According to a report from Labor Department, US non-farm productivity slid an annualized 0.5 percent in 2Q16, extending the losing streak to three quarters straight, the longest period of compressed labor efficiency since 1979. Work hours increased quicker than output during the period, suggesting the competitiveness of the new jobs created is lower in the open market environment.
"Since the recession the underlying trend in productivity growth has been particularly subdued and at historical low levels," Blerina Uruçi of Barclays wrote in a note to clients.
In 1Q16, the measure had dropped 0.6 percent, unrevised in the more recent report, whilst in 4Q15 labor efficiency had declined as well amidst the robust gains in new payrolls. The estimates put additional strain on the view at labor market's strength.
"The reason the economy has still been able to expand is because of labor input. Firms are hiring people at a reasonably healthy rate," Joseph LaVorgna of the New York branch of Deutsche Bank Securities said. "However, we do not believe this can last, because strong hiring in the face of weak productivity necessarily implies a further deterioration in corporate profit margins."
Subsequently, as private sector competitiveness and profits are subject to increased downward pressure, the outlook on the broader economy gains in 3Q16 is likely subdued, contrary to the Atlanta Fed's optimistic estimate of 3.8 percent annualized gain, as observed recently.
Productivity also has been declining at the fastest pace in three years, resulting in a likely slowdown in job gains and putting salaries and wages under pressure as well, exacerbating the already persistent stickiness in wage growth. Non-farm jobs added roughly 500,000 in June and July combined.
Unit labor expenses gained 2.0 percent in Q2 for non-farm businesses year-on-year after having retreated 0.2 percent in 1Q16. Previous expectations of an advance in labor costs for 2Q16 stood at 4.5 percent, whilst productivity had been projected to gain 0.4 percent in Q2.
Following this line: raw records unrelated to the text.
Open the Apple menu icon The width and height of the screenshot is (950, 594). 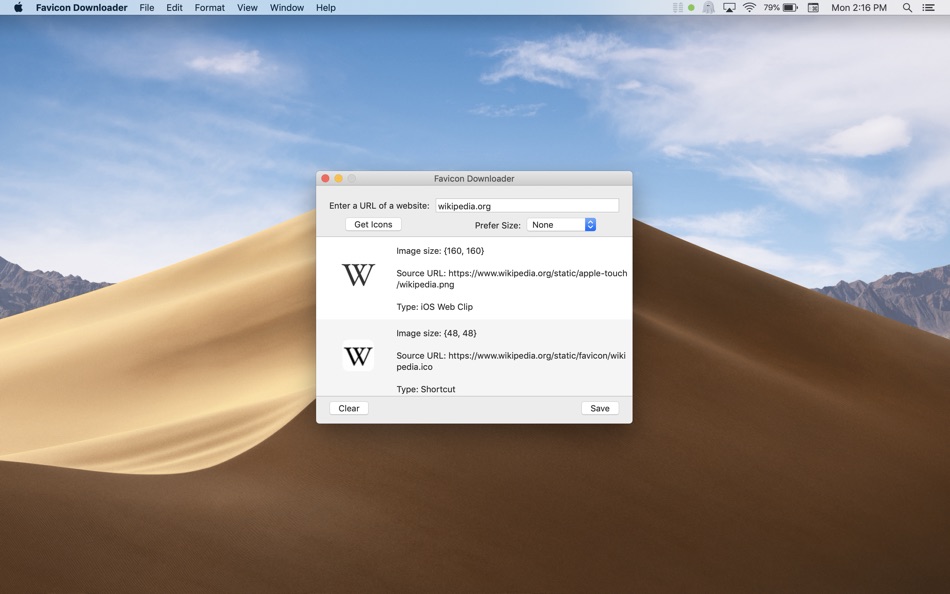click(x=18, y=7)
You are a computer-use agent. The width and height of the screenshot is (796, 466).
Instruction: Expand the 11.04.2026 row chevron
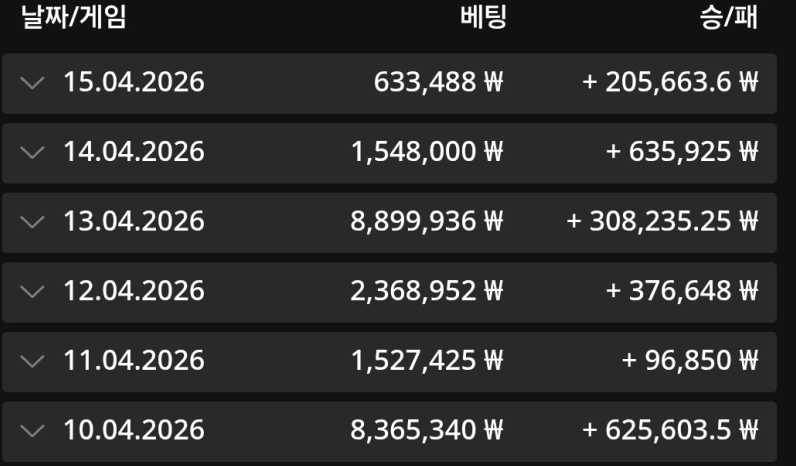(x=32, y=360)
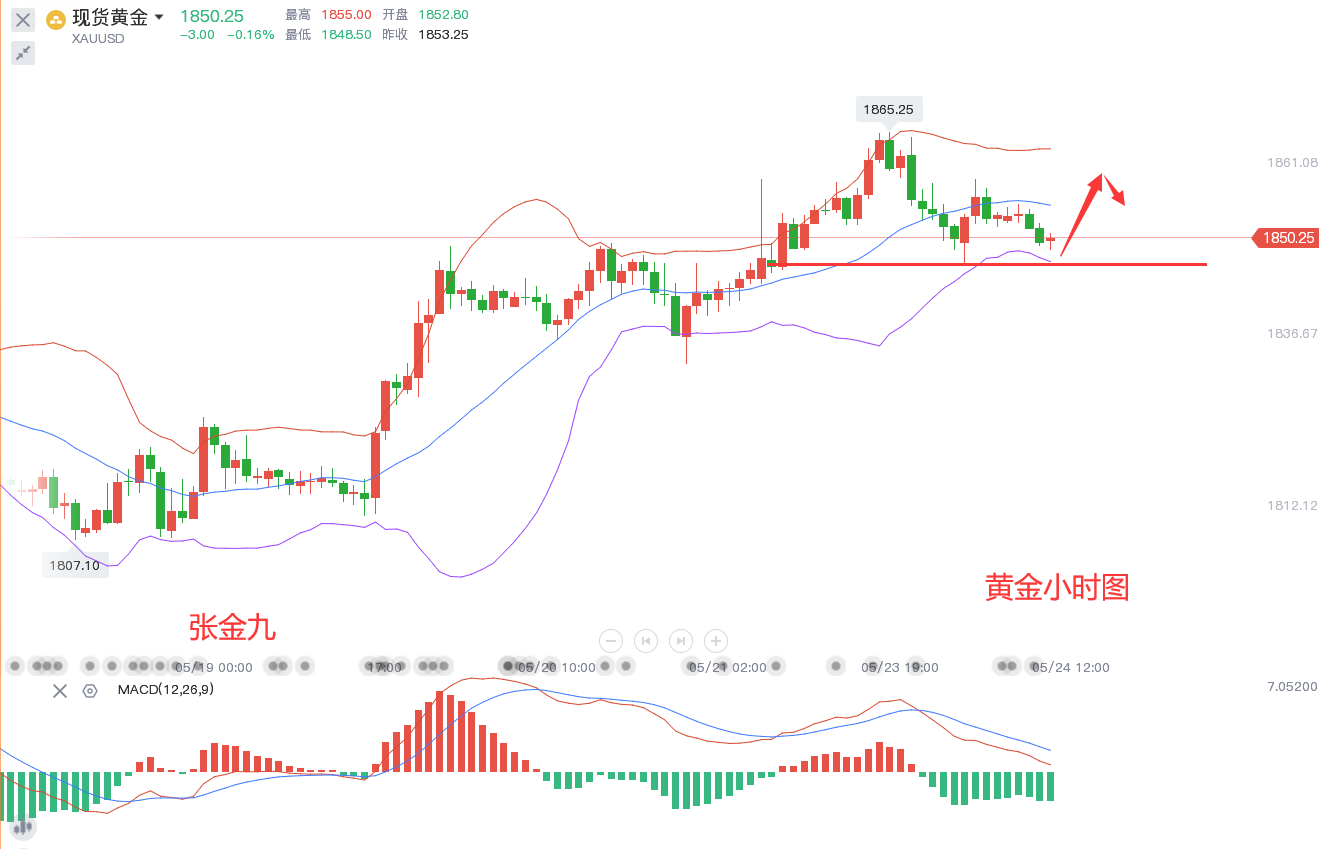Image resolution: width=1319 pixels, height=849 pixels.
Task: Zoom in the chart with plus button
Action: 716,641
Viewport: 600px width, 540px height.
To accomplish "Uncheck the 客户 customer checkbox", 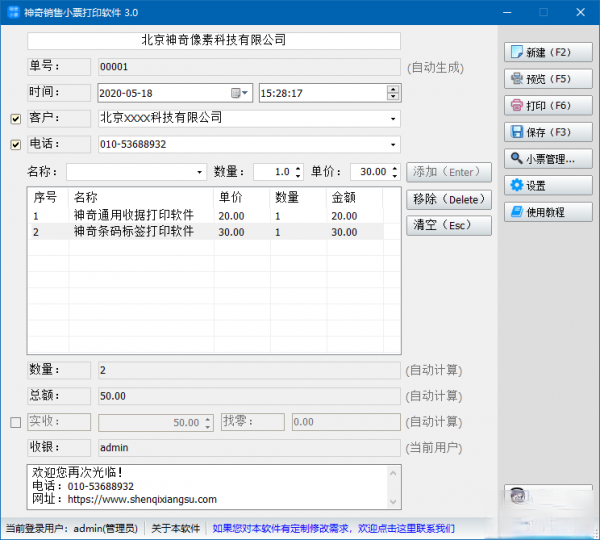I will (15, 119).
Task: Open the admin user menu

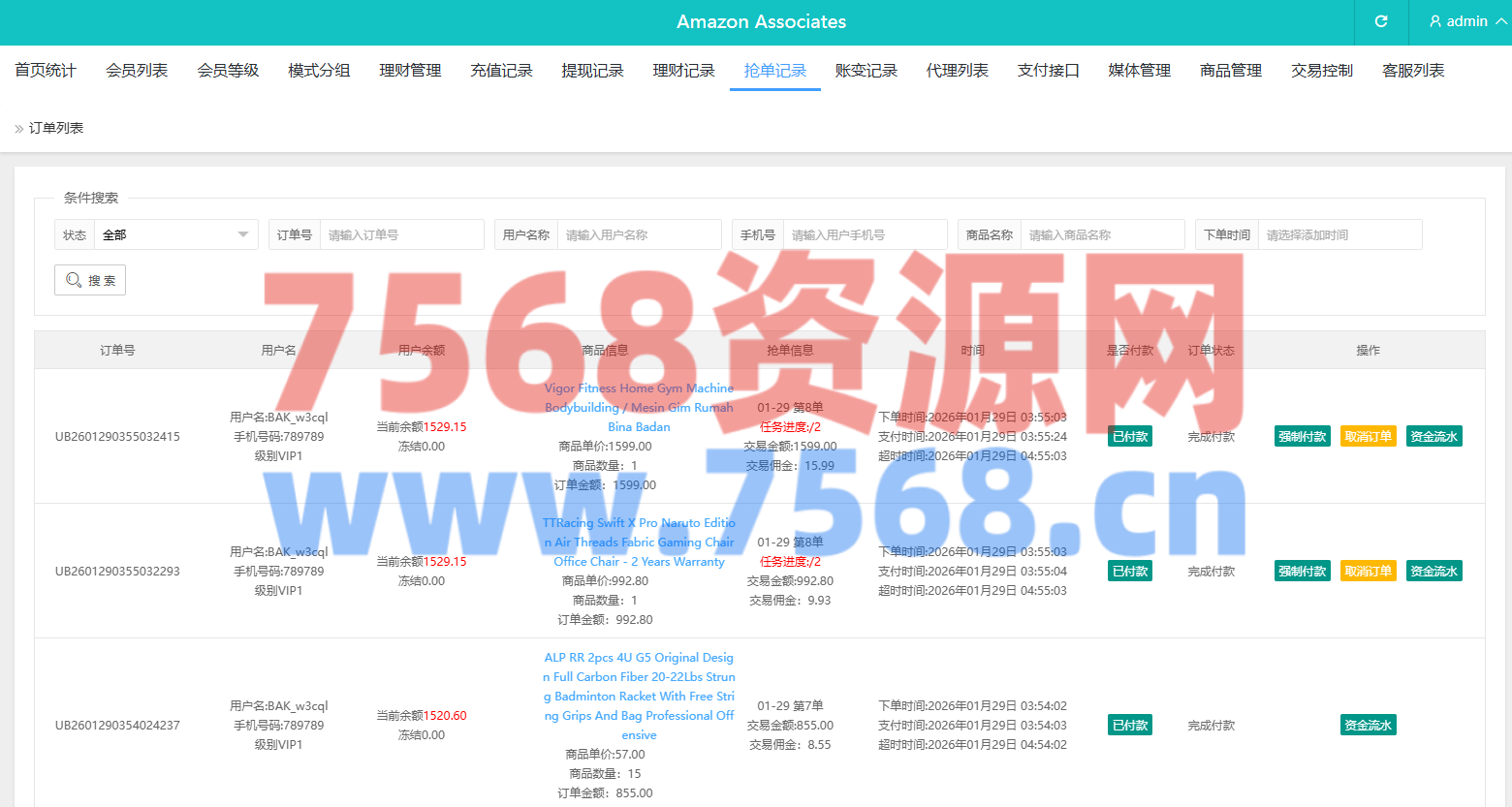Action: [x=1466, y=21]
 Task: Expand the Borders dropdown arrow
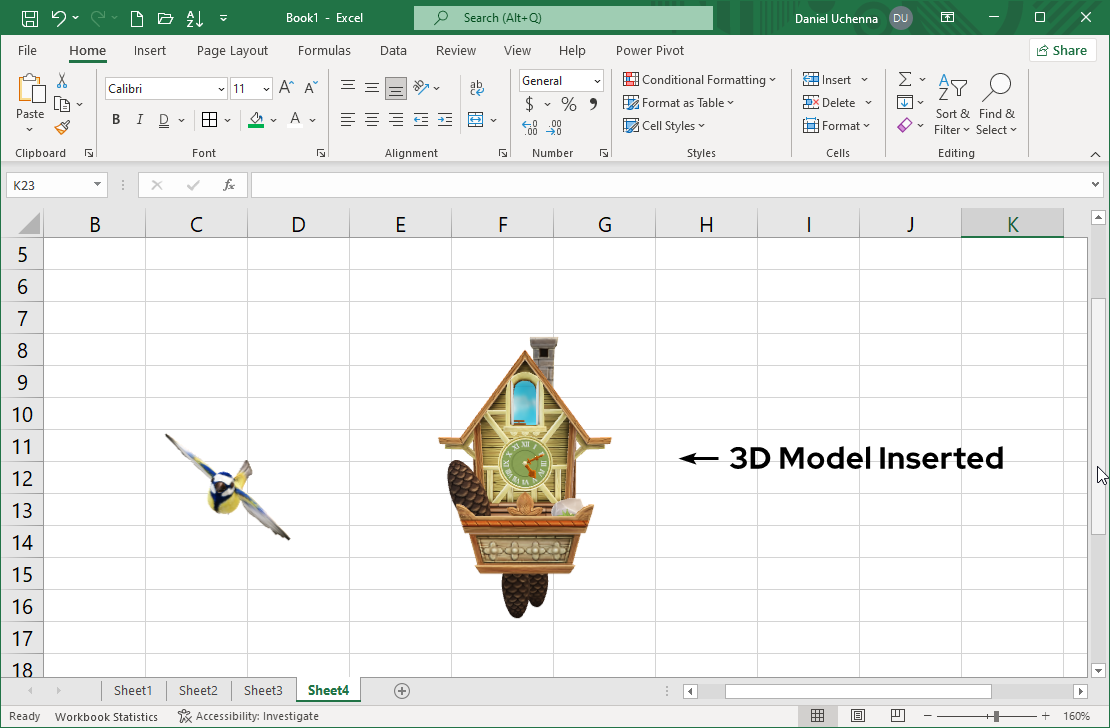click(x=227, y=119)
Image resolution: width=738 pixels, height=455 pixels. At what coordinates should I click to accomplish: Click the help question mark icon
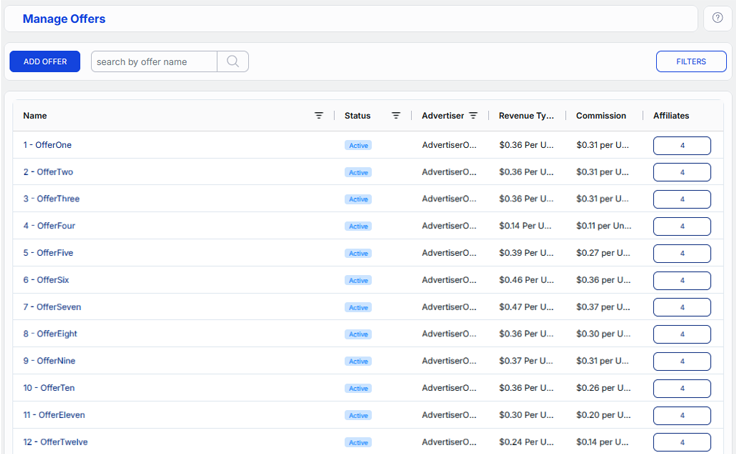coord(718,19)
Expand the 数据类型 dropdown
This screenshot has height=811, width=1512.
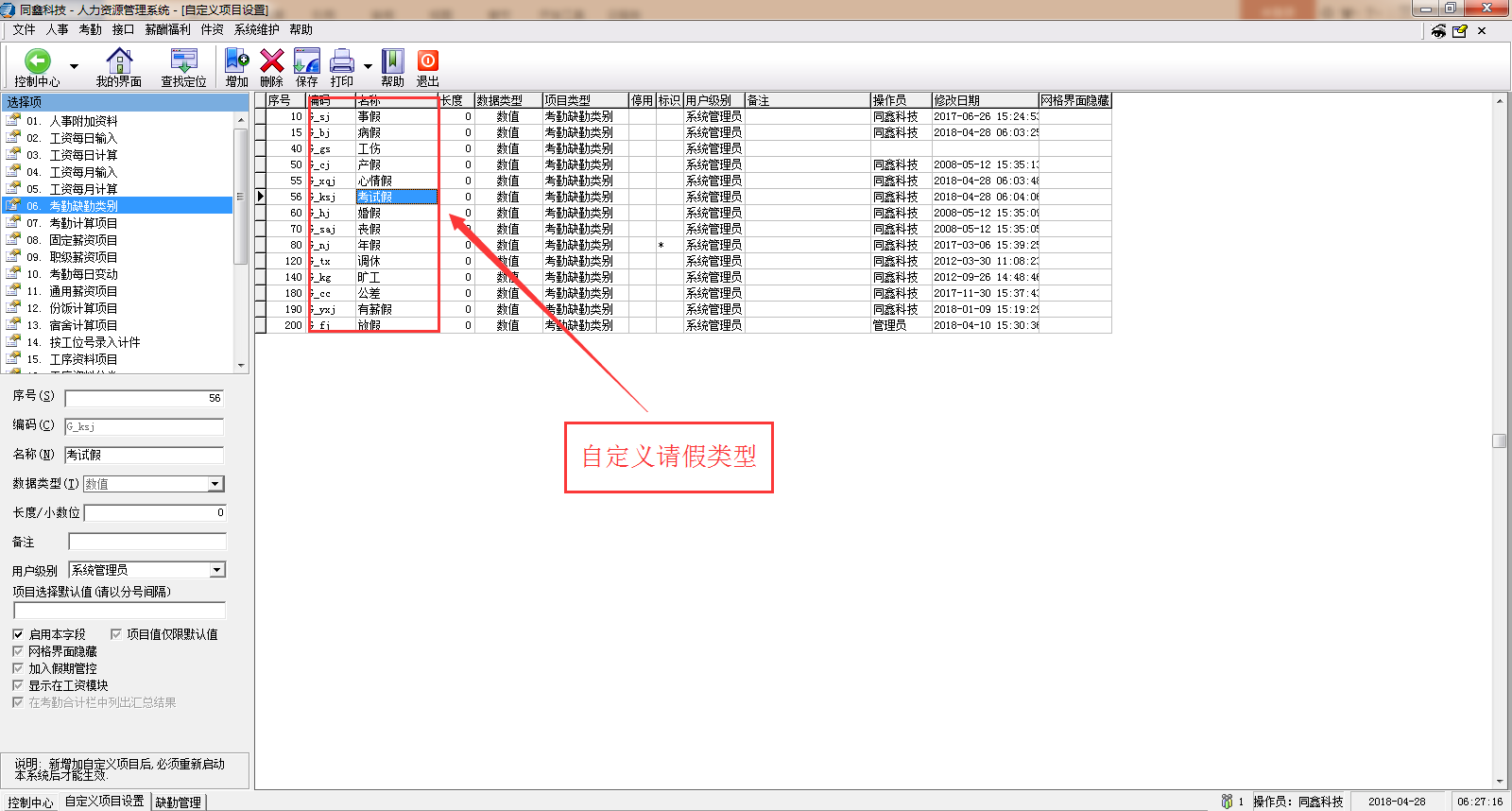click(215, 484)
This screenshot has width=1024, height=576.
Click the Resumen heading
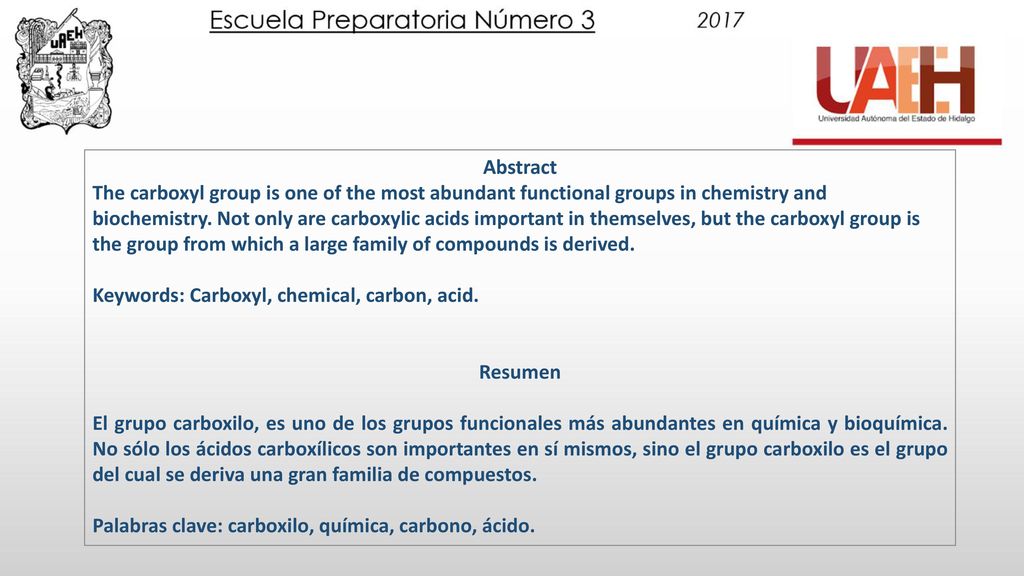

Aside of affecting the macroeconomic outlook, productivity numbers are an additional clue to the Federal Reserve's policies. With raises in the benchmark rate hardly expected at this point, a lower labor efficiency likely will add to the Fed's dovishness.
"Understanding whether, and by how much, productivity growth will pick up is a crucial part of the economic outlook," Janet Yellen, chair of the Fed, said in June. "Economists are divided. Some are relatively optimistic, pointing to the continuing pace of innovations that promise revolutionary technologies, from genetically tailored medical therapies to self-driving cars. Others believe that the low-hanging fruit of innovation largely has been picked and that there is simply less scope for further gains."
Amidst the unimpressive performance of the corporate sector, and the overall private sector struggle for competitiveness due to the influx of imported goods and services, business investment is likely to slow further due to weakening productivity. Non-residential investment has also declined for the past three quarters, as reported by the Commerce Department.
Consequently, the expectations on broader economic growth might be not as bright as Atlanta Fed's, yet, as observed by Yellen, the implementation of the cost- and time-saving technology and innovation might save the day.
"Innovations are everywhere, in cancer research, iPhone apps, Olympic sports training, cloud computing — they are just not showing up in the GDP accounts," Patrick Newport of Lexington, MA-based IHS Global Insight said. "Are we just about running in place or is the radar that measures growth malfunctioning? It's both. Productivity growth is understated. Economists are just unsure by how much."